» What you are asked to do
The expected answer is every line of the material that contains the word "will".

» The records
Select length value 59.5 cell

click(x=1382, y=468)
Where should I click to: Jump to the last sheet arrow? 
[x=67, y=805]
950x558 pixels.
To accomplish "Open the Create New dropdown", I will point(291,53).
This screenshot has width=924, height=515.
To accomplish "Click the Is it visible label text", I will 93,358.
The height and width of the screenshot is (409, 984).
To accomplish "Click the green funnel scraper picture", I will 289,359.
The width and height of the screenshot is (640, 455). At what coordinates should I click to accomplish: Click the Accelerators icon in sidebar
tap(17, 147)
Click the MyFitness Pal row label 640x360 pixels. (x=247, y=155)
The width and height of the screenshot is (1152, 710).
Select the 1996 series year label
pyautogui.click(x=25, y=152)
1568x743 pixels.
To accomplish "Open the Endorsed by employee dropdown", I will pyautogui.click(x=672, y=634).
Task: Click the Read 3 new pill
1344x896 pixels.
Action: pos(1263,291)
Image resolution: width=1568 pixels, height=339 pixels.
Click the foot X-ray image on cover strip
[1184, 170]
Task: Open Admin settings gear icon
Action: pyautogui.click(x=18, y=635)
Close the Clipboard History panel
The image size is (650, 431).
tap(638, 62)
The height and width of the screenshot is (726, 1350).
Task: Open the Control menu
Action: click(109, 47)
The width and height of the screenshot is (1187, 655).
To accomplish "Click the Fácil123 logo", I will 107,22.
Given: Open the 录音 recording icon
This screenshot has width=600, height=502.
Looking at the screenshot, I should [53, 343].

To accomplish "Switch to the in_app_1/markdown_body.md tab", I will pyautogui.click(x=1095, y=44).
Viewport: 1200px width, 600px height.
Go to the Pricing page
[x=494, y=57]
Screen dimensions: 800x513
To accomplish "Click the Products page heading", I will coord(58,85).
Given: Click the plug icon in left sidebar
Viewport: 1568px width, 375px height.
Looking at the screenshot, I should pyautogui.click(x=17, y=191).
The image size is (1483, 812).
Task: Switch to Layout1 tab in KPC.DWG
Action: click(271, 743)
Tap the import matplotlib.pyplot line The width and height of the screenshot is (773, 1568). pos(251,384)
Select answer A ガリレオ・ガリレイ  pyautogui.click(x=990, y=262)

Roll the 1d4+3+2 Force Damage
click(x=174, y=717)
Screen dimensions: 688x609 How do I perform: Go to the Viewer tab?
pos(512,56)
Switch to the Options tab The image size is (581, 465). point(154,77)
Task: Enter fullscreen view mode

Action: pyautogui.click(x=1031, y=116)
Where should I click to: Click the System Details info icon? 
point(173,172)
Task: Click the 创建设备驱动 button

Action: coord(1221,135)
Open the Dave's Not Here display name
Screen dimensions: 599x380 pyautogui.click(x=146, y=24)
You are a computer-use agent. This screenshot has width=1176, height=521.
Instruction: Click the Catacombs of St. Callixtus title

» Task solution
To accomplish "Open the Create New dropdown", I will point(291,53).
To accomplish "Click the Is it visible label text", I will 93,358.
To accomplish "Click the green funnel scraper picture", I will 289,359.
To accomplish "Open the Endorsed by employee dropdown", I will pyautogui.click(x=672, y=634).
To accomplish "Click the Fácil123 logo", I will 107,22.
To accomplish "Switch to the in_app_1/markdown_body.md tab", I will pyautogui.click(x=1095, y=44).
To accomplish "Click the Products page heading", I will coord(58,85).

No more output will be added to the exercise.